Considerando que o trabalho é um direito de todo cidadão e que, um tempo significativo de nossas vidas transcorre no desenvolvimento de atividades profissionais, o mercado movido pelas questões de sustentabilidade social tem hoje o desafio de rever conceitos, ampliar o olhar no sentido de construir uma cultura mais inclusiva e, portanto, mais diversa e sustentável.

Revisitar os conceitos de igualdade, padrões definidos e conceitos de normalidade nos ajudará a refletir que cada indivíduo é único por conta de seu conjunto de características e que estas não podem, em nenhum momento ser razão de exclusão.
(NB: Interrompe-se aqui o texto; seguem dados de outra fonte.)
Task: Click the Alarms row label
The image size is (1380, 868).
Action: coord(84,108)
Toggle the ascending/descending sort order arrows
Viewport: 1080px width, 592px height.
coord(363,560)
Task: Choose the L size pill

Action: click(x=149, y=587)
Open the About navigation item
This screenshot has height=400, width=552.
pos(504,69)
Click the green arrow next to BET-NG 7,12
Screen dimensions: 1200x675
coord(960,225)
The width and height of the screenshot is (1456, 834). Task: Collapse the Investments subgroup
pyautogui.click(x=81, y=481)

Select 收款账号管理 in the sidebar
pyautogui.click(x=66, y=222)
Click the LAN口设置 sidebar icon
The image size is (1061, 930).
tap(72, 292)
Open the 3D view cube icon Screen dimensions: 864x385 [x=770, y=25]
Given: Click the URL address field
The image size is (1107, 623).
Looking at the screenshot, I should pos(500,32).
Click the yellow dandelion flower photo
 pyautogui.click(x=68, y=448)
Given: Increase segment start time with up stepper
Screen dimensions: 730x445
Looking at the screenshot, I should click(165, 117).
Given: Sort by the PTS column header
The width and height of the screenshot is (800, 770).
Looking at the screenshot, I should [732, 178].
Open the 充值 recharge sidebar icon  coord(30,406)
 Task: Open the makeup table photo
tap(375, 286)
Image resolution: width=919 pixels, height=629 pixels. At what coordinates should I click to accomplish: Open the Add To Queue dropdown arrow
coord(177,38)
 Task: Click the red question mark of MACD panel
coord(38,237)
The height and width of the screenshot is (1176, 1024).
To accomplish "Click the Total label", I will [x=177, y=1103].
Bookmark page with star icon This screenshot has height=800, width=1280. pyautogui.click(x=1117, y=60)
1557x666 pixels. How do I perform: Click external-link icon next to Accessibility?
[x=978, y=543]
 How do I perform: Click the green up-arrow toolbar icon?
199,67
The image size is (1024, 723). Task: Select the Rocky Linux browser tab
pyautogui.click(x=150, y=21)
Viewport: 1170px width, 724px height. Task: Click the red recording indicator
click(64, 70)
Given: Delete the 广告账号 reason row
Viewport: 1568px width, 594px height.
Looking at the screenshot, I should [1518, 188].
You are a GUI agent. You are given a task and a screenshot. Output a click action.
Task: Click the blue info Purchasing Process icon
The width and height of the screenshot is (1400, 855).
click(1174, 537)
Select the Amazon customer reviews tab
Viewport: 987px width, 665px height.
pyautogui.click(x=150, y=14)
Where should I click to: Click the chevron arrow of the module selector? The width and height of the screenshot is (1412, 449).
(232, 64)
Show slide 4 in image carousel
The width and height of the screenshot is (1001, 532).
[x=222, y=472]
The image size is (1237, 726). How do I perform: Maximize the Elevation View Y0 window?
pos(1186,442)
Por outro lado a participação de cada indivíduo é essencial para a construção de espaços de trabalho cada vez mais criativos, humanos, funcionais que consigam atender a todas as demandas de produtos e serviços que a sociedade necessita.

A não aceitação das diferenças de credo, raça, cultura, orientação sexual, condição física, intelectual ou mental infelizmente tem contribuido para o desperdício de talentos e competências tão necessárias ao mundo corporativo.

Diante de tudo isso, seria utopia pensar em uma “sociedade para todos”? Parece que a humanidade está finalmente refletindo seriamente que nunca fomos iguais. Somos e sempre seremos diferentes.